I know that you are still calling young people to be open to ministry, to leading worship, to building community and to growing in grace, but these too need to be nurtured and supported by the Church, not discouraged or ignored. I am persuaded that there has never been a more opportune time to reach out in love to those who have not yet heard, to work to save the lost, while some of us can still remember the way! But I am also persuaded that if we do not get the raison d'etre right then it will not happen.
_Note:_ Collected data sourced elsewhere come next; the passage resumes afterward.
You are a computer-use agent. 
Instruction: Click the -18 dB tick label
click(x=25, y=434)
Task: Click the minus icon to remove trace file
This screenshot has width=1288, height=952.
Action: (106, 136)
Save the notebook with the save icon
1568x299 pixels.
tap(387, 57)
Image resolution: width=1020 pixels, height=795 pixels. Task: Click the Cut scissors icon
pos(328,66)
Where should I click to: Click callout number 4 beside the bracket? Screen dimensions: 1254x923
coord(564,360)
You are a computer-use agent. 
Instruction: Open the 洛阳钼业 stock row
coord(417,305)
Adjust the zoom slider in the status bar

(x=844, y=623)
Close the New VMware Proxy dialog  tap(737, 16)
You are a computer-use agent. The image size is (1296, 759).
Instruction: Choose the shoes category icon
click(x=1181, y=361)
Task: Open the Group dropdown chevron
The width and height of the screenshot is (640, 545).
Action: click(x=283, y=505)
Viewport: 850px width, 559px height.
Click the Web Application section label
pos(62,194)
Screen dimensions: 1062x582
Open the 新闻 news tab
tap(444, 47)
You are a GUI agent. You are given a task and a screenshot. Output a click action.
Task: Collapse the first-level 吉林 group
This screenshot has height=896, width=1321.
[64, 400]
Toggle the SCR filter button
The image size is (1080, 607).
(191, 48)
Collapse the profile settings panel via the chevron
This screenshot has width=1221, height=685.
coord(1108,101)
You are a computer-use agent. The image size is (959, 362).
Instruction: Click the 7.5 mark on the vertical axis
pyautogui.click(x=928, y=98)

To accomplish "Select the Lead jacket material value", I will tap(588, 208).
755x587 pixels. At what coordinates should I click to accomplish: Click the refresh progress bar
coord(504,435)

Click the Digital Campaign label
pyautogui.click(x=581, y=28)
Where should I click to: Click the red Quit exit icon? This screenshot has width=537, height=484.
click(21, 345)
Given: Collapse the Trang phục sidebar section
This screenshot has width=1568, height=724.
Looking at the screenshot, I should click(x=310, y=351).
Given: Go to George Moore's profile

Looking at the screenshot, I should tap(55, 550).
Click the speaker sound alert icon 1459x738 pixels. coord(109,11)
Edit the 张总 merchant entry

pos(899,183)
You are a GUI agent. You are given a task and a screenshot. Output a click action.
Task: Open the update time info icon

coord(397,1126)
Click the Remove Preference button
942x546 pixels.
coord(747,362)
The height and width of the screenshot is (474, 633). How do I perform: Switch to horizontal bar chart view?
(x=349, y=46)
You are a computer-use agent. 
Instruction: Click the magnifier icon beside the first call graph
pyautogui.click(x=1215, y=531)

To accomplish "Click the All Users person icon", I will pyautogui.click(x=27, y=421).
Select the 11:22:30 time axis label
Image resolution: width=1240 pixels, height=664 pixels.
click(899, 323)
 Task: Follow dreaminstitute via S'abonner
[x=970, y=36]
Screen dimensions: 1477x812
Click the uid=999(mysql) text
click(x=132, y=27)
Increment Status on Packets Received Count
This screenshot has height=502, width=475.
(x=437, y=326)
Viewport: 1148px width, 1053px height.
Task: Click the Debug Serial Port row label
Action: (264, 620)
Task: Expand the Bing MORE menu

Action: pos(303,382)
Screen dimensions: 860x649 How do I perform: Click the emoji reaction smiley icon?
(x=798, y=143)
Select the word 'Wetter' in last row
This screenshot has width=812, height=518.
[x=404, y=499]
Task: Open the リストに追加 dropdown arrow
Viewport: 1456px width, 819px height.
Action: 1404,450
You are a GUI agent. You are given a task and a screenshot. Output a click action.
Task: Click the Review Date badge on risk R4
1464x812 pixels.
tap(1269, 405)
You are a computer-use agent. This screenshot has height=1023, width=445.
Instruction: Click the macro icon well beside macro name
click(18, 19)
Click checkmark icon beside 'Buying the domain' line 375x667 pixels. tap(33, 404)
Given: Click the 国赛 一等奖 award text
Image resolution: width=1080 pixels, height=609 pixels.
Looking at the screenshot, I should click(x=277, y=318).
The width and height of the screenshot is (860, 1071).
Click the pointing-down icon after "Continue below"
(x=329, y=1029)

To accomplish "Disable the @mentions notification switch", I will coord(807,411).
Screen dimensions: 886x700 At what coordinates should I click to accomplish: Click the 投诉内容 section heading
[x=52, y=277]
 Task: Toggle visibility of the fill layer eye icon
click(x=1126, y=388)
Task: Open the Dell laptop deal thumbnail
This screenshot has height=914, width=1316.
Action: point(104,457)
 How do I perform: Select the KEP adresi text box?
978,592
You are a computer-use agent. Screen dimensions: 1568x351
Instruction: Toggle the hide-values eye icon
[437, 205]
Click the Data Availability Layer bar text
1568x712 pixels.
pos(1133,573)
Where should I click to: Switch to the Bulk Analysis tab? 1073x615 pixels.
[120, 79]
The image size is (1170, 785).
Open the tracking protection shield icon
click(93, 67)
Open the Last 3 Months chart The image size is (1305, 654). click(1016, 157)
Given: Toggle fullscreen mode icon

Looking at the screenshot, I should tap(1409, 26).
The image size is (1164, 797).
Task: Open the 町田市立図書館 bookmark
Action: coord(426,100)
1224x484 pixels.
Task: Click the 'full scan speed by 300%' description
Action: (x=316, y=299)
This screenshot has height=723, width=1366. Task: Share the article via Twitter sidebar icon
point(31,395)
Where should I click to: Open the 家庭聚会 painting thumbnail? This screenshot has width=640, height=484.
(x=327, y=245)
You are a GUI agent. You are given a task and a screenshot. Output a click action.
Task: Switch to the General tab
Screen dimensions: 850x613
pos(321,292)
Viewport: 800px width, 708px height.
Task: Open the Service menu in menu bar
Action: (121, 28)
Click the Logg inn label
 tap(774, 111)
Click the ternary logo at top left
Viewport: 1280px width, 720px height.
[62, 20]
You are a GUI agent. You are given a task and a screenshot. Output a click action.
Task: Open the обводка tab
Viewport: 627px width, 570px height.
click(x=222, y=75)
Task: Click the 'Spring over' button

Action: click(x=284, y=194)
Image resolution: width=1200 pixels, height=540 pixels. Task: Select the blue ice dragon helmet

SO, please, tell me. what is the raison d'etre of the Church today?
I really need to know.


Good morning God,
There have been several blogs recently about discipleship which have made me think about my own involvement in the disciple making process and, in particular, the relationship between ministry and discipleship.
Ministers often use the get-out clause that their task is to build up the people of God through the ministry of the Word and Sacrament, but in Methodism, these are believed to be converting as well as confirming ordinances. This means that it is beholden on us to ensure that we always preach for conversion as well as for confirmation or formation in discipleship. I'm not sure I always do that God - sorry. I sometimes lose sight of the fact that even though I have seen these faces week in and week out - these same people may not yet have seen your face, or know your grace.

Worse, there is a very real danger of the service of Holy Communion being conducted as a service for those in the 'know' rather than for those who need to know - even if they don't know why! So sorry God - I have missed so many opportunities to minister your prevenient grace in this way.

Discipleship is more than conversion to a belief in you, discipleship is the choice to make that belief definitive of the rest of our lives. It entails change challenge and choice - which is not easy.
Change requires us to rearrange the various parts of our lives in order to accommodate a new top priority - YOU. It's the sort of change of life that is normally only associated with marriage or childbirth or death because it impacts every relationship we have. This is just one of the reasons that discipleship is challenging. It may well be that family and friends resent the fact that You have become such a priority and that as a result certain other things seem less important. Disciples make choices about what is and isn't important and a good use of their time, resources and life, and not all of those choices will be approved of by others.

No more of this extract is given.